An accidental blog

"If God is sovereign, then his lordship must extend over all of life, and it cannot be restricted to the walls of the church or within the Christian orbit." Abraham Kuyper Common Grace 1.1.

Tuesday, 10 March 2015

Power in Service by Willem Ouweneel - a review

Power in Service
An Introduction to Christian Political Thought
Willem J. Ouweneel
Jordan Station, ON: Paideia Press, 2014
Isbn:978-0-88815-229-9
Pbk, 146pp, £5.75

What is the Kingdom of God? This question opens the book by Ouweneel, the second volume in the Academic Introductions for Beginners series. This is an apposite question. Ouweneel develops the idea that politics cannot be separated from the kingdom of God. Likewise politics is also rooted in creation and grounded in creational ordinances - despite what Augustine thinks.

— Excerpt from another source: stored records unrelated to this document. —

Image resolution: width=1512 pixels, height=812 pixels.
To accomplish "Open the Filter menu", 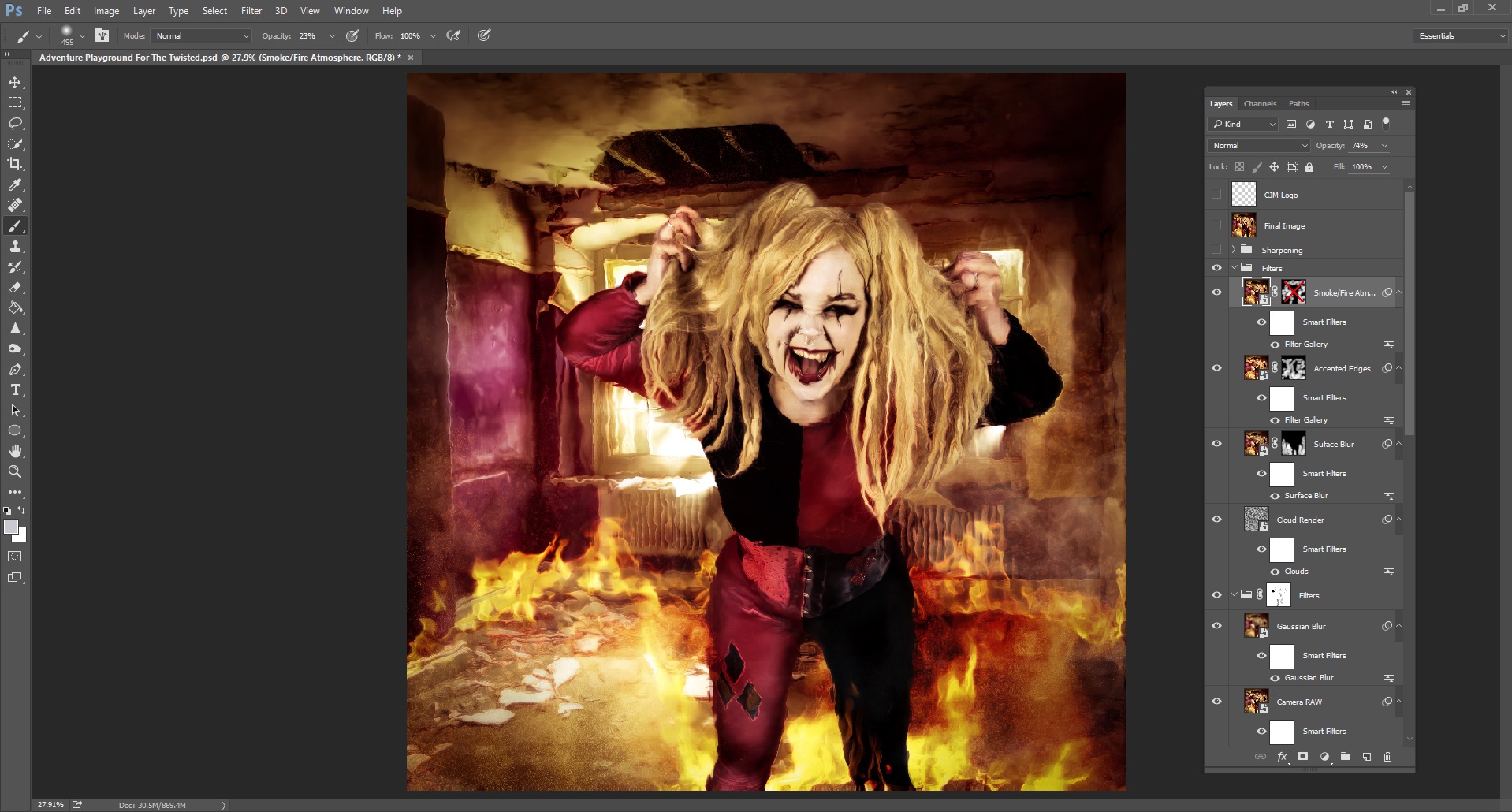I will 251,11.
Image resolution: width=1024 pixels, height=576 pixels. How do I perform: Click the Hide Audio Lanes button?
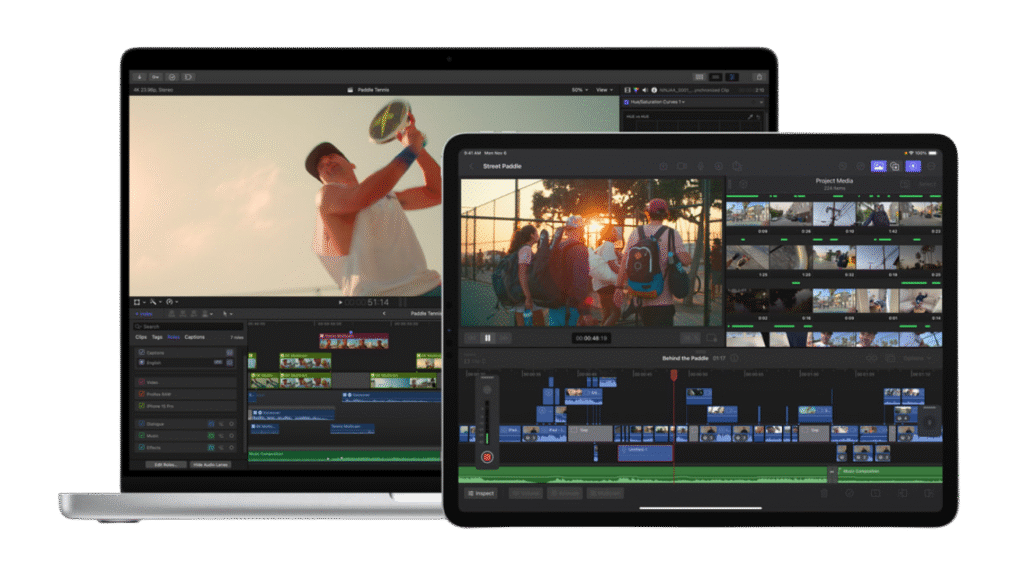pyautogui.click(x=209, y=465)
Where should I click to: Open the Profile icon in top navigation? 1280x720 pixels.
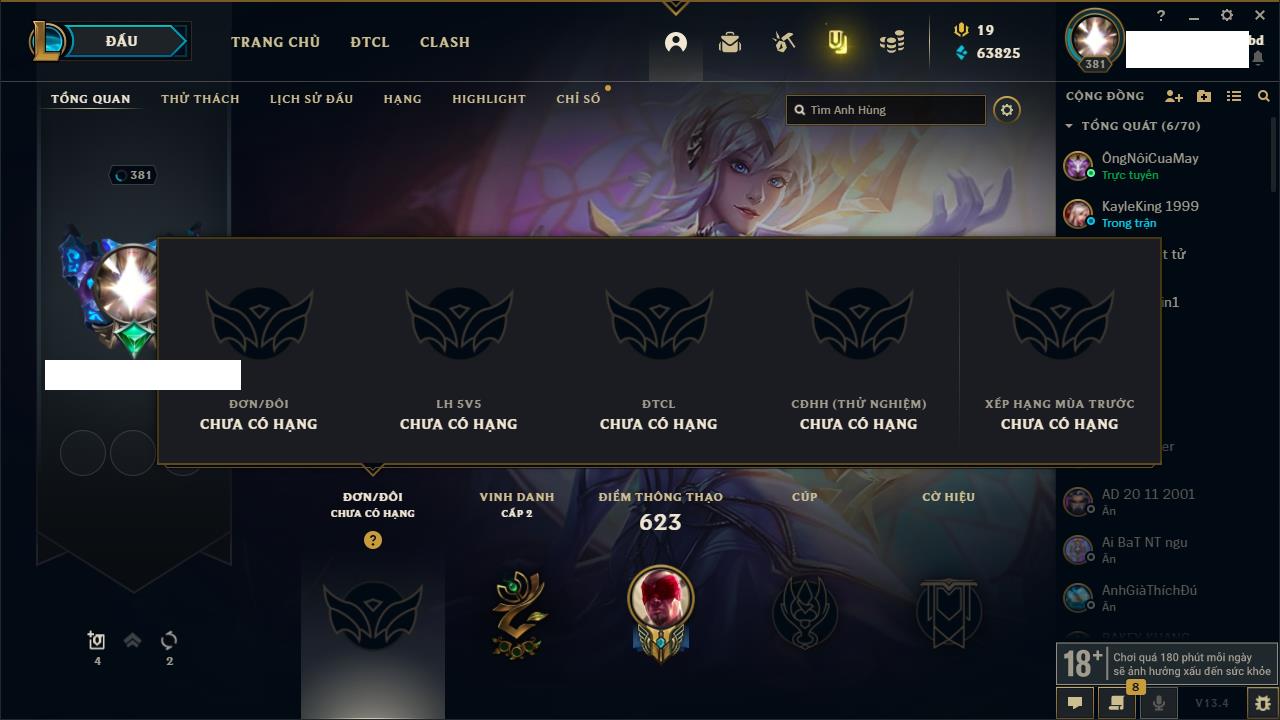(x=676, y=42)
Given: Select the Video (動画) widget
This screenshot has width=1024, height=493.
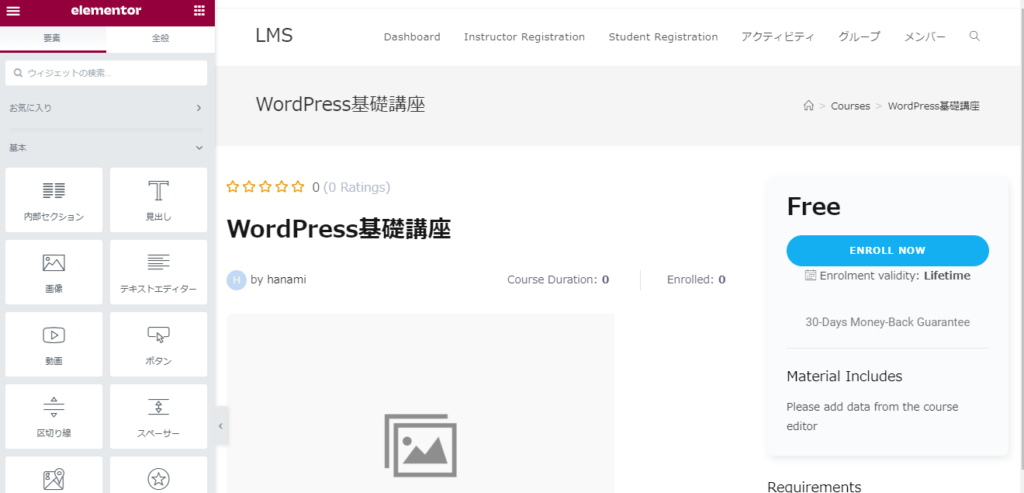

Drawing on a reformational approach Ouweneel ably shows, in this brief but brilliant book, that politics is an important area for Christian involvement. Humans are political agents, but since the fall all of life has been tainted with sin and that includes politics. But we can look forward to a fully redeemed politics when Christ returns.

Ouweneel utilises the kuyperian concept of sphere sovereignty to examine the relationship between the church and the state. Employing Dooyewerd’s analysis of institutions he sees the State as a juridicial institution that maintains public legal order. He stresses the importance of the separation of church and state but rightly affirms that this does not mean a separation between religion and society, as all of life is religious - all the way down. The role of the state is limited, it cannot play the role of a moralist but neither is it neutral.
He makes excellent use of the Vollenhoven's distinction between structure and direction to show how the fall has changed the direction but not the structure of the human heart. Ouweneel sees structure and direction as two polarities, as horizontal and vertical. 

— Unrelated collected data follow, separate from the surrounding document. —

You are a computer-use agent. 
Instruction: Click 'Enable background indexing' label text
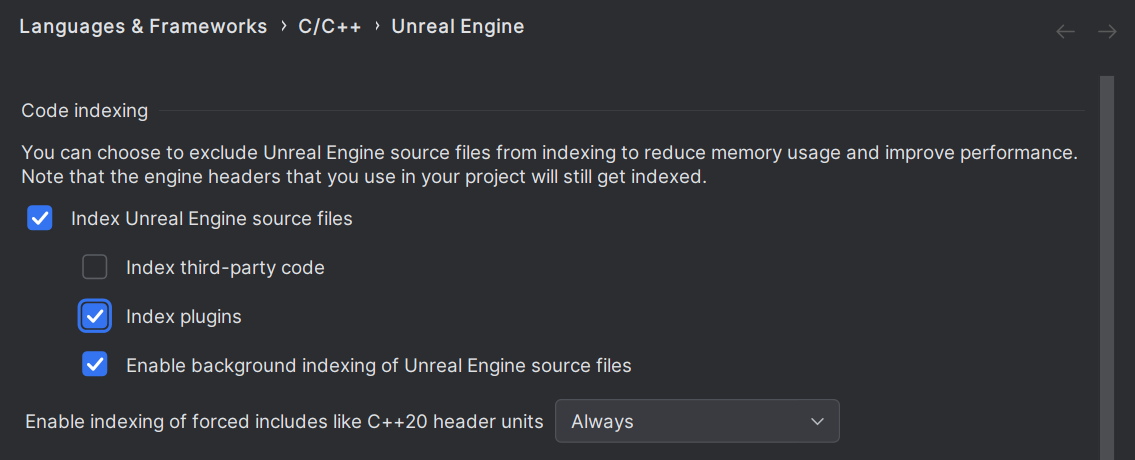378,365
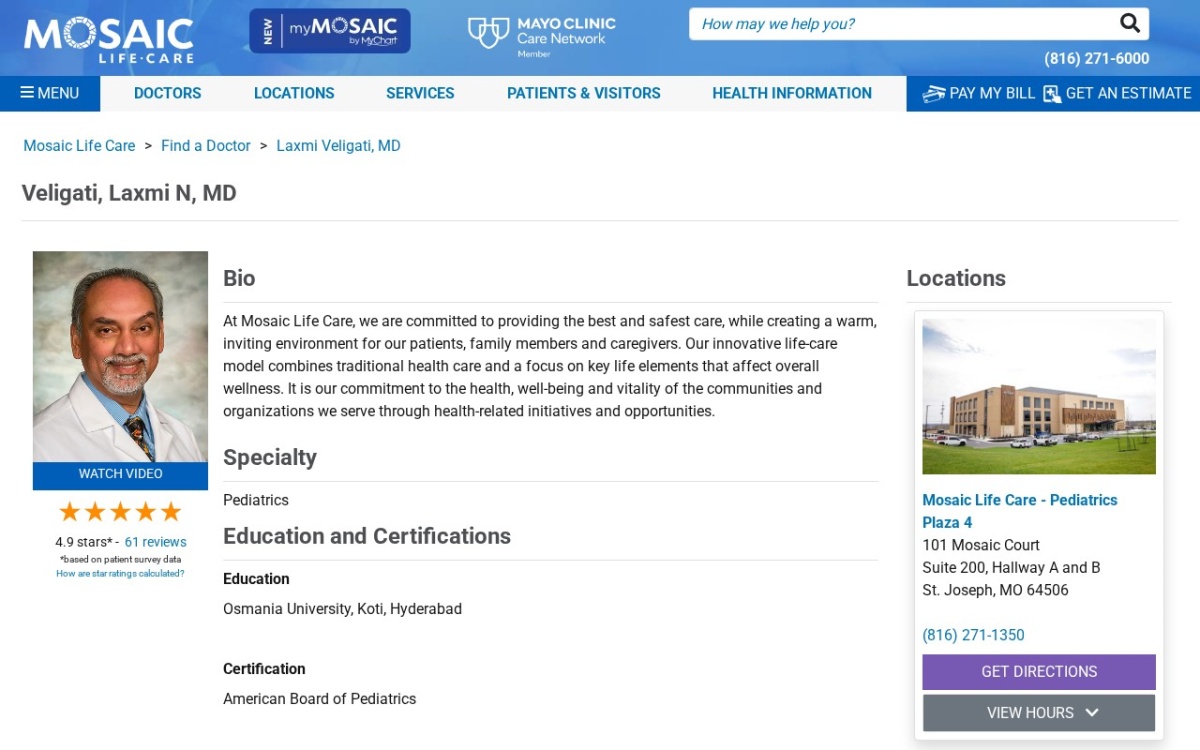Screen dimensions: 1200x750
Task: Click the Pay My Bill card icon
Action: click(x=933, y=94)
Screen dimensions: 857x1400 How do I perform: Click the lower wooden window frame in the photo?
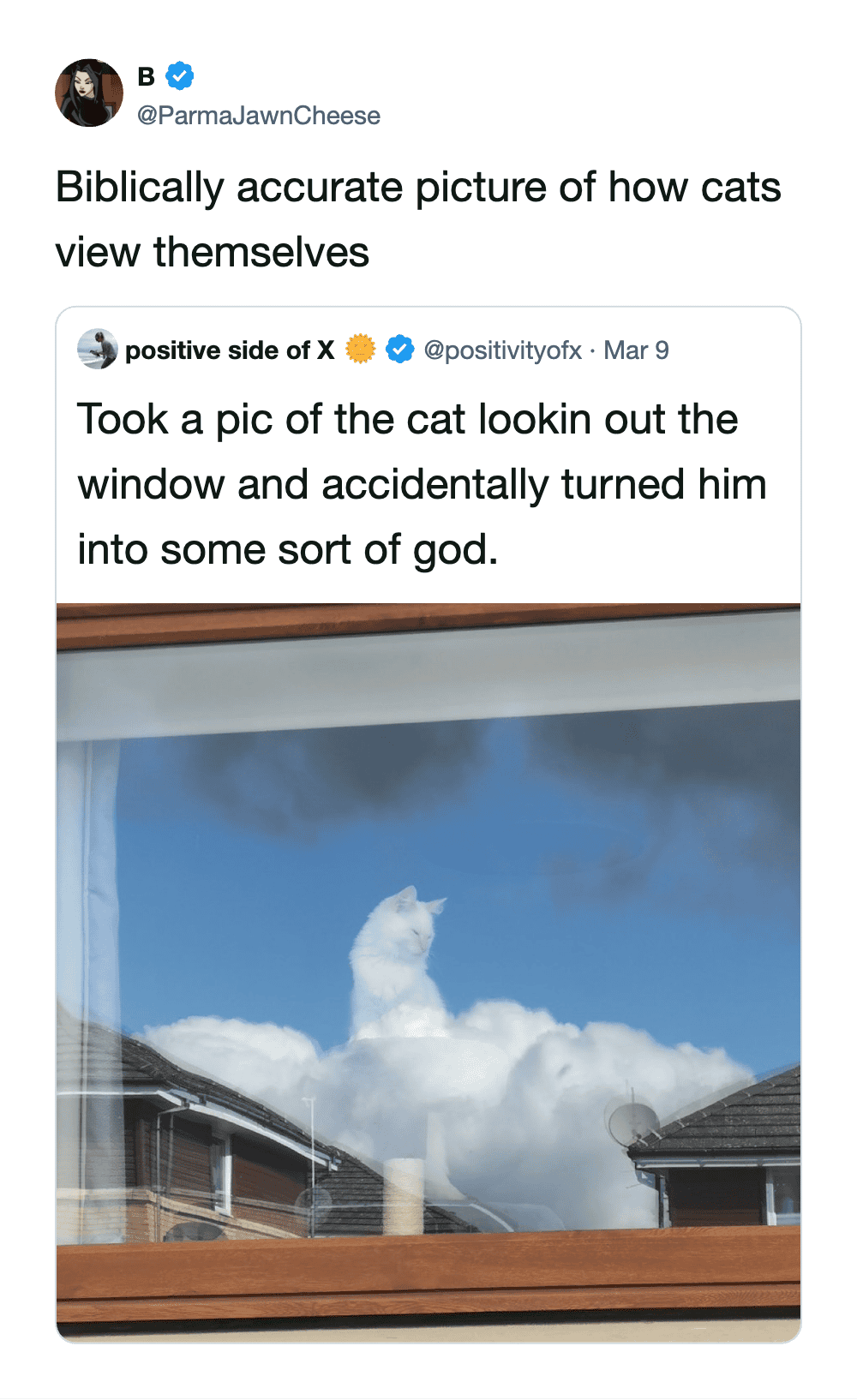(x=428, y=1277)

He makes a very good point in noting that Christians often make the mistake of identifying the ‘world’ with ‘society’. Many Christians then avoid society thinking that in doing so they are avoiding the evil world. Hence, an avoidance of politics. Understanding the world as direction, and society as structure helps avoid such a non-biblical pietistic approach to society. Avoiding society taken to an extreme would be to withdraw into a monastery; but then that too is a society!

Also helpful is his discussion on being strangers and pilgrims. As he points out we cannot escape society and social institutions; no societal relationship is of itself evil, biblically there is no distinction between sacred and profane. 

Several of the key themes are then covered in a case study in the final chapter on Christian schools and religious and moral education imposed by the state.

Recent year have seen a significant number of helpful book on a Christian approach to politics - in particular David Koyzis’  Political Visions and illusions and James Skillen’s The Good of Politics. (See my list of resources for a Christian approach to politics.) This book is a helpful addition to those. It outlines clearly and accessibly what a reformational approach to politics looks like.


Contents
1. What is the kingdom of God?
2. Church and state apart
3. Offices and responsibilities
4. Theocracy
5. Strangers and pilgrims
6. The two kingdoms
7. Creation and re-creation
8. En route to the kingdom
9. The Christian school under attack



2 comments:

Rudi said...

Thanks for this review Steve. Can you add the contents? Also do you plan to review his psychology book?

stevebishop said...

Hi Rudi, I'll add the contents - good idea.
I've just started Searching the Soul and will post a review sometime.